Co należy zrobić — Określ, czy każde z trzech zdań zgadza się z wybranym fragmentem poniżej, i przy każdej odpowiedzi (tak lub nie) przytocz rozstrzygające słowa tekstu. 1. Właściwe wprowadzenie pracownika do organizacji zwiększa szansę, że zostanie w niej na długo. 2. Pełne zaangażowanie firmy i doświadczonych rekrutujących zawsze przynosi dobre efekty. 3. Osoby zarządzające firmami coraz słabiej rozumieją znaczenie procesu zatrudniania.

Osoby zarządzające firmami lub podejmujące kluczowe decyzje zaczynają bardziej rozumieć, jak istotny jest proces poszukiwań, selekcji i zatrudniania pracowników. Odpowiednia rekrutacja i wprowadzenie człowieka do organizacji zwiększa prawdopodobieństwo, że zasili on jej szeregi na długi czas. Zdarza się jednak, że przy pełnym zaangażowaniu i dobrym podejściu firm oraz działających na ich rzecz doświadczonych rekrutujących efekty są mizerne. Warto rozpatrzyć kilka elementów w obszarze recruitingu, które pozwolą zminimalizować ryzyko nietrafnych poszukiwań czy decyzji.

Wiersze danych —

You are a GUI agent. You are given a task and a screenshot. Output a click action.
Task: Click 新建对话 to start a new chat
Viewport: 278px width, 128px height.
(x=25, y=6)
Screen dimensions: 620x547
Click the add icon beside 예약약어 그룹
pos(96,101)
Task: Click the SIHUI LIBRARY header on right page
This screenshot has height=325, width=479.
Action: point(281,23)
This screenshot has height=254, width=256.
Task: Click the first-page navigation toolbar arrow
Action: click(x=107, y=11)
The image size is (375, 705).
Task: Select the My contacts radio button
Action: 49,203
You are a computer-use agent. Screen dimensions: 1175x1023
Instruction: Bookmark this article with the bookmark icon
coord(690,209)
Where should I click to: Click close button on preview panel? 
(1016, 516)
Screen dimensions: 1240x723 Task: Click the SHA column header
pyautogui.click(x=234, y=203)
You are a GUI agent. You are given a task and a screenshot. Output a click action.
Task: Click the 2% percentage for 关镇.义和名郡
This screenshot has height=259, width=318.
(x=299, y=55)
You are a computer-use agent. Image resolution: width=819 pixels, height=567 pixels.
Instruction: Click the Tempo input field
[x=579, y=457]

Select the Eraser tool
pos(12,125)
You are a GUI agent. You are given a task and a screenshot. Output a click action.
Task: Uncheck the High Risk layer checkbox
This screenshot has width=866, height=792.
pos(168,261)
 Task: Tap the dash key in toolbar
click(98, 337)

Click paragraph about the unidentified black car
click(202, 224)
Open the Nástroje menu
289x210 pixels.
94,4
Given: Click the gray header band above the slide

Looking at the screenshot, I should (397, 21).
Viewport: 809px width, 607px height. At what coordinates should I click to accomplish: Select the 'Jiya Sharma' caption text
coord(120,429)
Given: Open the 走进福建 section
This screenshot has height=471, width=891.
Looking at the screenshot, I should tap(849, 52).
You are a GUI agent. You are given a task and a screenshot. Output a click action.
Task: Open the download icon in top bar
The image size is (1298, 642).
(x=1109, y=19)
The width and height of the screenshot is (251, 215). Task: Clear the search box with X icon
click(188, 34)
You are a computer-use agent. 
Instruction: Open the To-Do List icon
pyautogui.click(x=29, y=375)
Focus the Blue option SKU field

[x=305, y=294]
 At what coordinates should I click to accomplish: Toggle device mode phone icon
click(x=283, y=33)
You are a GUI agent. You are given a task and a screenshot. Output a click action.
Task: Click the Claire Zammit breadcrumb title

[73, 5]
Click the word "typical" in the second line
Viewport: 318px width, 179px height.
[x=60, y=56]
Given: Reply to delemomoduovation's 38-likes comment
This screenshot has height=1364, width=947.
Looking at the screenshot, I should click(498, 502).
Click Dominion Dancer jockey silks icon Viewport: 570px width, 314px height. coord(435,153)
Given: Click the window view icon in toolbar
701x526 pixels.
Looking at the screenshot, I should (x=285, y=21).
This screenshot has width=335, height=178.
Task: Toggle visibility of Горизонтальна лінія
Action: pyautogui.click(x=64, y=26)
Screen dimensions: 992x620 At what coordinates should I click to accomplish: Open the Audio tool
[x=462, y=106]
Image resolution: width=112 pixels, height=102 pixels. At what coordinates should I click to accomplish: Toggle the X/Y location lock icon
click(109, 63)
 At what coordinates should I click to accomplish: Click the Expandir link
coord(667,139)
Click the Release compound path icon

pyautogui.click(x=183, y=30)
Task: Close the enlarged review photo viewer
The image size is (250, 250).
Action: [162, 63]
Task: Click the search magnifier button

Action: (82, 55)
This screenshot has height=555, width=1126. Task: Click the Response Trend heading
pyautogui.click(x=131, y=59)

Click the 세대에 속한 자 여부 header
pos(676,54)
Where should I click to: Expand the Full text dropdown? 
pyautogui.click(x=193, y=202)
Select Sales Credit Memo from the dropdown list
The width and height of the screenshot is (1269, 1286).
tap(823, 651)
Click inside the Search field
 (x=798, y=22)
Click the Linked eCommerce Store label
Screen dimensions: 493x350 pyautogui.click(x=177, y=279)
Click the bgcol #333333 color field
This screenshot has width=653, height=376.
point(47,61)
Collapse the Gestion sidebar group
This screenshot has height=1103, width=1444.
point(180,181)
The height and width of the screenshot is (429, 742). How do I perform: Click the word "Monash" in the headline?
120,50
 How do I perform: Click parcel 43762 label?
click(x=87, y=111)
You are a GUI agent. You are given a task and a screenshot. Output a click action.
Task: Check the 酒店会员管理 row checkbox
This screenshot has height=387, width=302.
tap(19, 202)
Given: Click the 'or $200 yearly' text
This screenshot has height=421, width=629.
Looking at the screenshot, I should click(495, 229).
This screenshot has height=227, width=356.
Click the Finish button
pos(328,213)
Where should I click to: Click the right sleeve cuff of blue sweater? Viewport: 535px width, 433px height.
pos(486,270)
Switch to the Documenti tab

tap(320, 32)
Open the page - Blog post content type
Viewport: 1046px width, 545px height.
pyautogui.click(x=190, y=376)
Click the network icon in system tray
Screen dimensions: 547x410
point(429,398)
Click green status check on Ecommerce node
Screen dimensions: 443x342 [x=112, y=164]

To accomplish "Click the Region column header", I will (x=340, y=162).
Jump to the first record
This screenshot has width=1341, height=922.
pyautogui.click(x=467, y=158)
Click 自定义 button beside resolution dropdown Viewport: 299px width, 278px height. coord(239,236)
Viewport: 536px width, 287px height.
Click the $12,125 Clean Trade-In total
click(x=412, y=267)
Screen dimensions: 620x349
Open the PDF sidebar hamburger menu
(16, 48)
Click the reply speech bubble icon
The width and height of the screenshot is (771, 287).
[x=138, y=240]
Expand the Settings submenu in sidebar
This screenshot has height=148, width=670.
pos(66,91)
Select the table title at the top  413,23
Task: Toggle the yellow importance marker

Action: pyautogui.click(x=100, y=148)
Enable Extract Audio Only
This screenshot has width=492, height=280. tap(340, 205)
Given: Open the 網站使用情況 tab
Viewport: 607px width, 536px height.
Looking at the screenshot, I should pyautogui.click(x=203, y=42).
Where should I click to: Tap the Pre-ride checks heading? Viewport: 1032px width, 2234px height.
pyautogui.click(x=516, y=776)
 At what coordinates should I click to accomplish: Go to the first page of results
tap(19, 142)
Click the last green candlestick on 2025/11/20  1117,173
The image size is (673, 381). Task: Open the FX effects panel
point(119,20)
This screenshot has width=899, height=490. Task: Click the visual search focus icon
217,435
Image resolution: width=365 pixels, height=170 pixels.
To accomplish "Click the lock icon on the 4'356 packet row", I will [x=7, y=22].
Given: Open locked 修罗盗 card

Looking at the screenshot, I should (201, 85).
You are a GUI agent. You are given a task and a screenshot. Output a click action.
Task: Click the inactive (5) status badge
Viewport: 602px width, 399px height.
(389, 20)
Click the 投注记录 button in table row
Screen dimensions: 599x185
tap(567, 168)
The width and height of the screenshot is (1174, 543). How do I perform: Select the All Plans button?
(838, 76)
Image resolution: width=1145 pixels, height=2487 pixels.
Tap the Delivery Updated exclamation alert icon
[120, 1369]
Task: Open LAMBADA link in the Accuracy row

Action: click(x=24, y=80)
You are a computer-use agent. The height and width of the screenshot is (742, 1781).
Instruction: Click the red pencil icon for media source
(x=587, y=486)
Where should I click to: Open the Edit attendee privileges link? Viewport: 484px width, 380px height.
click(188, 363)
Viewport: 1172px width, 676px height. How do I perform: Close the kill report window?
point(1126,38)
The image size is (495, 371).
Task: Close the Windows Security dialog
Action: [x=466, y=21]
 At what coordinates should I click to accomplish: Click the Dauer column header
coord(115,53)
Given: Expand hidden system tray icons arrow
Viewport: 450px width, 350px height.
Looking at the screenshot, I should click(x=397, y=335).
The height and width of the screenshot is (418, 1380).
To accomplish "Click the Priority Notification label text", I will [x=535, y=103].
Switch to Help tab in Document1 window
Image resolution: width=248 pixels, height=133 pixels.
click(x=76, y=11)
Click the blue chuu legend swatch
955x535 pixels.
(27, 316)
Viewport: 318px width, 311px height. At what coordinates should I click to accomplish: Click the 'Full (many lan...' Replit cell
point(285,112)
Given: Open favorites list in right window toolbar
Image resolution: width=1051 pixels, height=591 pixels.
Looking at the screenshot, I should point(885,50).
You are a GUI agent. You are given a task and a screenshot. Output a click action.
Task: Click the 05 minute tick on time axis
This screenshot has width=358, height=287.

Wykonane zadanie —
1. Tak: „Odpowiednia rekrutacja i wprowadzenie człowieka do organizacji zwiększa prawdopodobieństwo, że zasili on jej szeregi na długi czas”.
2. Nie: „Zdarza się jednak, że przy pełnym zaangażowaniu i dobrym podejściu firm oraz działających na ich rzecz doświadczonych rekrutujących efekty są mizerne”.
3. Nie: „zaczynają bardziej rozumieć, jak istotny jest proces poszukiwań, selekcji i zatrudniania pracowników”.